I have implemented a PHOW features detector in matlab, as follows:
[frames, descrs] = vl_phow(im);
which is a wraper to the code:
...
for i = 1:4
ims = vl_imsmooth(im, scales(i) / 3) ;
[frames{s}, descrs{s}] = vl_dsift(ims, 'Fast', 'Step', step, 'Size', scales(i)) ;
end
...
I'm doing an implementation in c++ with opencv and vlfeat.
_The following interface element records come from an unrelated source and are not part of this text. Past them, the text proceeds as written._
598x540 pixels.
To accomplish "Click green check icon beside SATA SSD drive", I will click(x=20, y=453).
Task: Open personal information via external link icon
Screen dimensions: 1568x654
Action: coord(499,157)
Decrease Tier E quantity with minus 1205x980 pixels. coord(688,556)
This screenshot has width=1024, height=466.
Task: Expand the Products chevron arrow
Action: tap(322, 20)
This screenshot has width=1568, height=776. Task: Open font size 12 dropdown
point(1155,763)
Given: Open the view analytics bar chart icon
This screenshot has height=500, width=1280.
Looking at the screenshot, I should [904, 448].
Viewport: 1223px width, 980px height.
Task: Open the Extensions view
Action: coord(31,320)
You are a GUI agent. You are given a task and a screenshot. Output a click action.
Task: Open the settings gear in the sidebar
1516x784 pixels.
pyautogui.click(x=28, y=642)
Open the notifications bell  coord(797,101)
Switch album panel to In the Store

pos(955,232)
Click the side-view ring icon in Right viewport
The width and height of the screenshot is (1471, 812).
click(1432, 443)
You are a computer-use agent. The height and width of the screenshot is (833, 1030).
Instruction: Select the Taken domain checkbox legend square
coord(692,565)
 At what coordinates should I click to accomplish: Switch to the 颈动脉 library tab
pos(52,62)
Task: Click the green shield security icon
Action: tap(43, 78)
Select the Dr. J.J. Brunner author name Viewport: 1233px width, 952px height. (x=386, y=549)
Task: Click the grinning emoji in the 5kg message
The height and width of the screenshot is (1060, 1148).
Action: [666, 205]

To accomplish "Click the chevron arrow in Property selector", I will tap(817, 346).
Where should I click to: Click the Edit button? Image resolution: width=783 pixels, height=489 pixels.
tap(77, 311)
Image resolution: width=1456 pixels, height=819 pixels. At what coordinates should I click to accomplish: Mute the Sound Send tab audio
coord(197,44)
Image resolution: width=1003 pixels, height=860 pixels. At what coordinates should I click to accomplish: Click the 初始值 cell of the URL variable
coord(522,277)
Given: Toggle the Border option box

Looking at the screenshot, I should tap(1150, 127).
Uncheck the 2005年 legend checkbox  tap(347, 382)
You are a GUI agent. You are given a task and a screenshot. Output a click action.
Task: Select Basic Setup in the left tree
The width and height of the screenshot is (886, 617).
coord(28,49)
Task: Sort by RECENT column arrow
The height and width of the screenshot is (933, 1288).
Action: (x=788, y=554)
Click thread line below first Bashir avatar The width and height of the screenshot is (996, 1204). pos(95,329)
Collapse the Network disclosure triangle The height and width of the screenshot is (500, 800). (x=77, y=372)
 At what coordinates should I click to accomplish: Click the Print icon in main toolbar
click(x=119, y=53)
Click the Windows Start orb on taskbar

This is part of my implementation code to calculate PHOW features for an image (Mat image):
...
//convert into float array
float* img_vec = im2single(image);
//create filter
VlDsiftFilter* vlf = vl_dsift_new(image.cols, image.rows);
double bin_sizes[] = { 3, 4, 5, 6 };
double magnif = 3;
double* scales = (double*)malloc(4*sizeof(double));
for (size_t i = 0; i < 4; i++)
{
scales[i] = bin_sizes[i] / magnif;
}
for (size_t i = 0; i < 4; i++)
{
double sigma = sqrt(pow(scales[i], 2) - 0.25);
//smooth float array image
float* img_vec_smooth = (float*)malloc(image.rows*image.cols*sizeof(float));
vl_imsmooth_f(img_vec_smooth, image.cols, img_vec, image.cols, image.rows, image.cols, sigma, sigma);
//run DSIFT
vl_dsift_process(vlf, img_vec_smooth);
//number of keypoints found
int keypoints_num = vl_dsift_get_keypoint_num(vlf);
//extract keypoints
const VlDsiftKeypoint* vlkeypoints = vl_dsift_get_keypoints(vlf);
//descriptors dimention
int dim = vl_dsift_get_descriptor_size(vlf);
//extract descriptors
const float* descriptors = vl_dsift_get_descriptors(vlf);
...
//return all descriptors of diferent scales
I'm not sure if the return should be the set of all descriptors for all scales, which requires a lot of storage space when we are processing several images; or the result of an operation between descriptors of different scales. Can you help me with this doubt? Thanks
You can do either. The simplest would be to simply concatenate the different levels. I believe this is what VLFeat does (atleast they don't say they do anything more in the documentation). Removing those below your contrast threshold should help, but you'll still have several thousand (depending on the size of your image). But you could compare the descriptors occurring near the same location to prune some out. Its a bit of a time-space trade-off. Generally, I've seen the bin sizes spaced (by intervals of 2, but could be more) which should reduce the need to check for overlapping descriptors.